織田さんも、しばしばクライアントから「果たして年金は出るのでしょうか?」「どれくらいもらえるのでしょうか?」と聞かれることが多いのだとか。

もちろん、国もぼんやりしているわけではありません。

「このままでは、年金の財源が枯渇してしまう」「現役世代の負担が大きくなってしまう」というので、2004年に導入されたのが、マクロ経済スライドという仕組みでした。

マクロ経済スライドとは、毎年、改訂される年金給付額の改定率を調整することで、給付額の増加を抑え、現役世代の負担を軽減しようというものです。ところが、この仕組みはデフレ下では発動しないため、実際に発動したのは2015年度、2019年度、2020年度の3回だけとなっています。

厚生労働省は、2014年に財政検証を行った際に、「万一、このまま経済再生が実現しなかった場合、今のままでは所得代替率が35~37%程度に低下する可能性がある」ということを発表しています。法律で「所得代替率50%を上回るようにする」としているにもかかわらず、です。

所得代替率とは、現役男性の平均手取り収入に対する、夫婦の年金額の比率のこと。たとえば2014年の現役男性の手取り収入34.8万円に対して、厚生年金の標準的な年金受給世帯の年金額は21.8万円、所得代替率は62.7%でした。

つまり、仮に制度が上手く機能したとしても、「年金は所得代替率の50%程度しか出ない」ということになります。たとえば、2014年の所得代替率が50%だったとすると、年金給付額は17.4万円になるということです。この金額で、老夫婦2人が生活していくのは、なかなか厳しいのではないでしょうか。

ですから、「今から老後に対する備えをしておく必要がある」と織田さんは言います。私も、まったく同じ意見です。

「年金制度は毎年のように改正されており、このままいくと、いくらもらえるのか分からない状態です。老後になって、アテにしていたお金が入らなくて困るよりは、ひとまず年金のことはないものと思って、資産形成を行うことが重要なのではないでしょうか。その老後資金をつくるための手段の1つが、投資なのです」(織田さん談)

すでに、2015年より公務員や教職員などの共済年金も厚生年金に統一され、他にも、短時間労働者への厚生年金の適用拡大や、年金受給開始年齢の後ろ倒しなど、とにかく国はあらゆる手段を使って、年金制度の延命を図っている状態です。

【参考文献】『図解年金のしくみ(第6版)年金制度の問題点を理解するための論点40』(みずほ総合研究所、2015年、東洋経済新報社)、日経新聞Web版、厚労省HPほか

加速する“大増税社会”

増え続ける年金を含め、社会保障費には、当然ながら税金が投入されています。2012年に、当時5%だった消費税を「2014年から8%にする」ことが決まりましたが、その増税した分の中から、基礎年金の国庫負担を2分の1にすることが恒久化されました。

社会保障費を税金で賄っている当然の帰結として、日本では増税が相次いでいますが、それだけではありません。

2019年、IMF(国際通貨基金)が日本経済について分析した報告書を発表しました。その中で、「増大し続ける社会保障費を賄うために、2030年までに消費税を15%に上げる必要がある」と明記。さらに「2050年までには20%にすべきだ」と結論づけられています。

▶ **設問内容**:
年金制度の文章のうち、「マクロ経済スライドとは、毎年」から「の延命を図っている状態です。」を含むところまでを、一字一句違えずに書き写しなさい。 この後に示す資料は、年金制度の文章とは関係がありません。

▶ **データ抜粋**:

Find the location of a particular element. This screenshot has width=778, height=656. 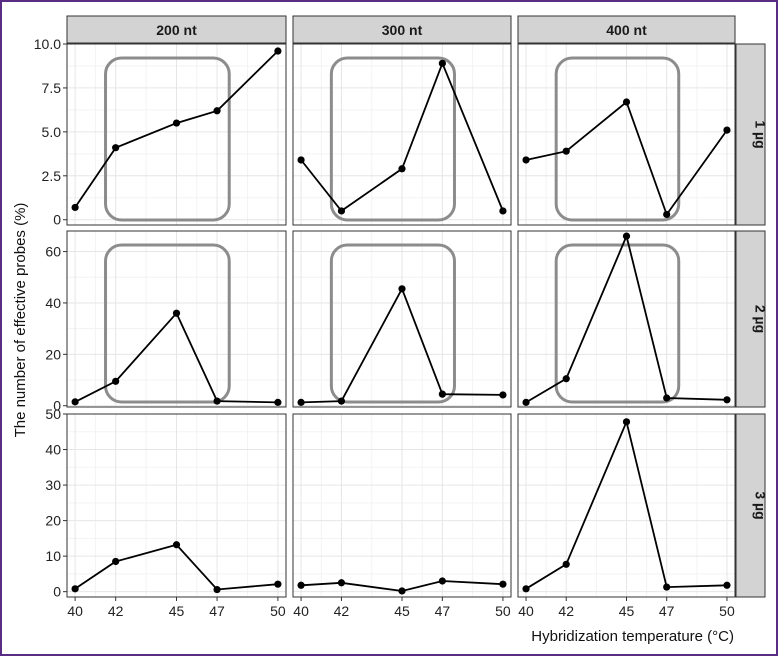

▶ **解答欄**:
マクロ経済スライドとは、毎年、改訂される年金給付額の改定率を調整することで、給付額の増加を抑え、現役世代の負担を軽減しようというものです。ところが、この仕組みはデフレ下では発動しないため、実際に発動したのは2015年度、2019年度、2020年度の3回だけとなっています。

厚生労働省は、2014年に財政検証を行った際に、「万一、このまま経済再生が実現しなかった場合、今のままでは所得代替率が35~37%程度に低下する可能性がある」ということを発表しています。法律で「所得代替率50%を上回るようにする」としているにもかかわらず、です。

所得代替率とは、現役男性の平均手取り収入に対する、夫婦の年金額の比率のこと。たとえば2014年の現役男性の手取り収入34.8万円に対して、厚生年金の標準的な年金受給世帯の年金額は21.8万円、所得代替率は62.7%でした。

つまり、仮に制度が上手く機能したとしても、「年金は所得代替率の50%程度しか出ない」ということになります。たとえば、2014年の所得代替率が50%だったとすると、年金給付額は17.4万円になるということです。この金額で、老夫婦2人が生活していくのは、なかなか厳しいのではないでしょうか。

ですから、「今から老後に対する備えをしておく必要がある」と織田さんは言います。私も、まったく同じ意見です。

「年金制度は毎年のように改正されており、このままいくと、いくらもらえるのか分からない状態です。老後になって、アテにしていたお金が入らなくて困るよりは、ひとまず年金のことはないものと思って、資産形成を行うことが重要なのではないでしょうか。その老後資金をつくるための手段の1つが、投資なのです」(織田さん談)

すでに、2015年より公務員や教職員などの共済年金も厚生年金に統一され、他にも、短時間労働者への厚生年金の適用拡大や、年金受給開始年齢の後ろ倒しなど、とにかく国はあらゆる手段を使って、年金制度の延命を図っている状態です。